## WHAT TO DO:
The records follow. Filter them to the lines that hold "beskyttelse".

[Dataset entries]
■ ■ ■ ■ ■ ■ ■

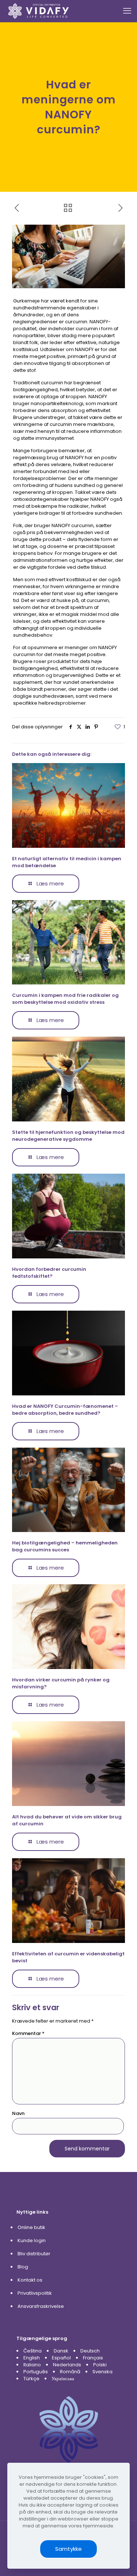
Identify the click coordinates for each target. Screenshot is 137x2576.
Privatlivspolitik (35, 2293)
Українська (63, 2378)
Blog (23, 2266)
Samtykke (68, 2549)
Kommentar (28, 2033)
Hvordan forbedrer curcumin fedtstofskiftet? (49, 1273)
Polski (100, 2364)
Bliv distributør (34, 2253)
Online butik (31, 2227)
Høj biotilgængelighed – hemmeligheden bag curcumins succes (65, 1546)
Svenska (102, 2371)
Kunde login (32, 2240)
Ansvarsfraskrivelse (41, 2306)
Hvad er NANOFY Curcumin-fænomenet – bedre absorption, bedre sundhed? (65, 1410)
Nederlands (67, 2364)
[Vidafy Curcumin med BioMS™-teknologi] (38, 11)
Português (35, 2371)
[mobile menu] (127, 11)
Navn (18, 2113)
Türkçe (31, 2378)
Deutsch (90, 2350)
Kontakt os (30, 2279)
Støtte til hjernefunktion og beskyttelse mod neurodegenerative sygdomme (68, 1136)
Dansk (61, 2350)
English (31, 2357)
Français (93, 2357)
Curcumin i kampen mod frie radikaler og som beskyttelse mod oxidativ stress (65, 999)
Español (61, 2357)
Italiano (32, 2364)
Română (70, 2371)
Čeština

■ ■ ■ ■ ■ ■ ■

## ANSWER SPACE:
Støtte til hjernefunktion og beskyttelse mod neurodegenerative sygdomme (68, 1136)
Curcumin i kampen mod frie radikaler og som beskyttelse mod oxidativ stress (65, 999)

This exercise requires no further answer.